Durante muchos años seguí siendo fiel a su obra, interesándome por todo lo nuevo que iba publicando, pero con el tiempo, y cuando la vida me había llevado también a mí a vivir fuera de mi país —y además bastante lejos— fui buscando menos acidez en la literatura y sintiéndome más cómoda y reconfortada con aquellas autoras y autores que aceraban menos su estilo y eran capaces de enfrentarse al dolor con una palabra más desnuda, traspasada por la fragilidad y sin miedo a dejar en evidencia nuestra fragilidad. Esa es la Cristina que aparece en Julio Cortázar y Cris, un bellísimo homenaje a su gran amigo, muerto de lo que entonces aún no se sabía que era sida, después de haberle hecho una transfusión de sangre contamida, en 1984. Cristina escribe esta historia de amistad con la ternura de la que tantas veces huyó, y lo hace desde la complicidad que tenía con Julio Cortázar y desde el cariño profundo que sentía por ese hombre que no podía aceptar que estuviera muerto. “No fui al entierro de Julio Cortázar, dice en la primera línea del libro. No estoy en la foto.
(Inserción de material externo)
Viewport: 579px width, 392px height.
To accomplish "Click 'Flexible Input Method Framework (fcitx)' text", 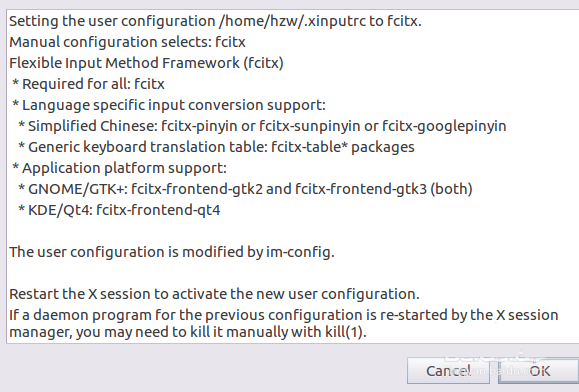I will (x=146, y=63).
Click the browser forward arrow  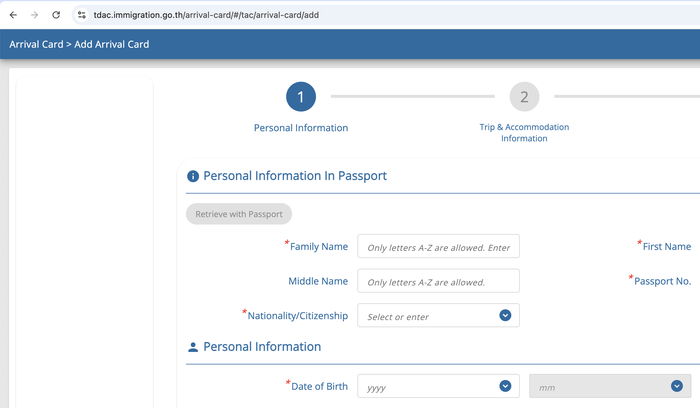pos(34,15)
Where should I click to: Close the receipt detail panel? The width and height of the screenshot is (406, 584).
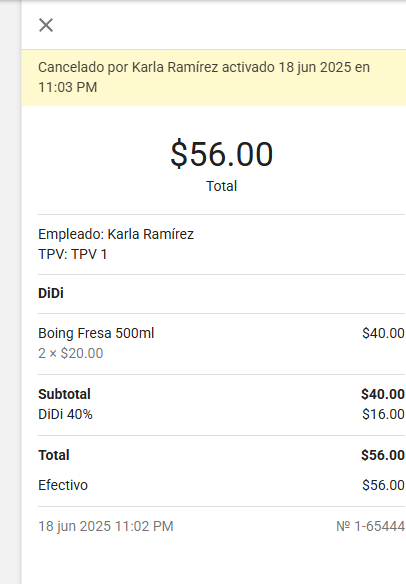click(x=46, y=25)
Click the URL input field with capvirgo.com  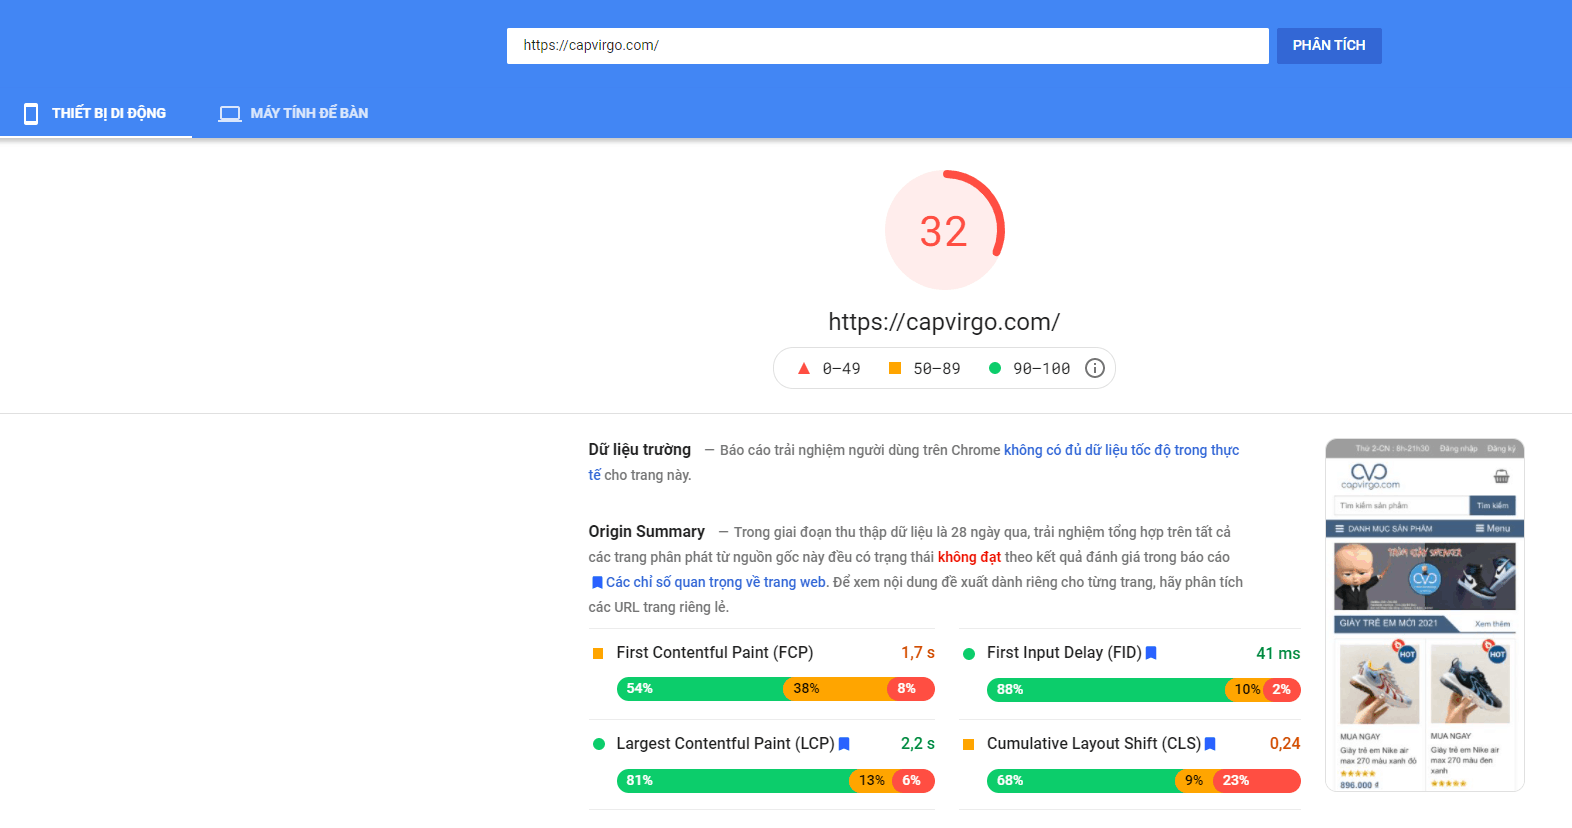[887, 46]
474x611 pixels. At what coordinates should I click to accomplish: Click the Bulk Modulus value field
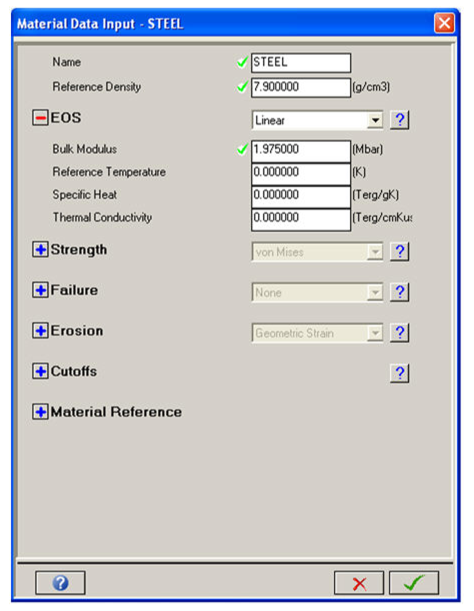coord(301,151)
En las numerosas fotos que se hicieron después de su muerte, una lluviosa mañana de febrero de 1984. […] Aborrezco la muerte y los ritos funerarios”. Había otra razón profunda, sigue diciendo: “Me negaba a aceptar que Julio fuera mortal, y prefería recordarlo vivo, eternamente joven, […] sano, viajero, a veces un poco melancólico”. La lectura de este libro, que compré en La Central de El Raval, en un viaje reciente a Barcelona, volvió a acercarme a una autora de la que disfruté mucho durante mis años de juventud, y lo hizo con una palabra para mí nueva —lavada, como diría Natalia Ginzburg— despojada de los miedos más profundos y mucho más en consonancia con la sensibilidad de la persona que yo soy hoy.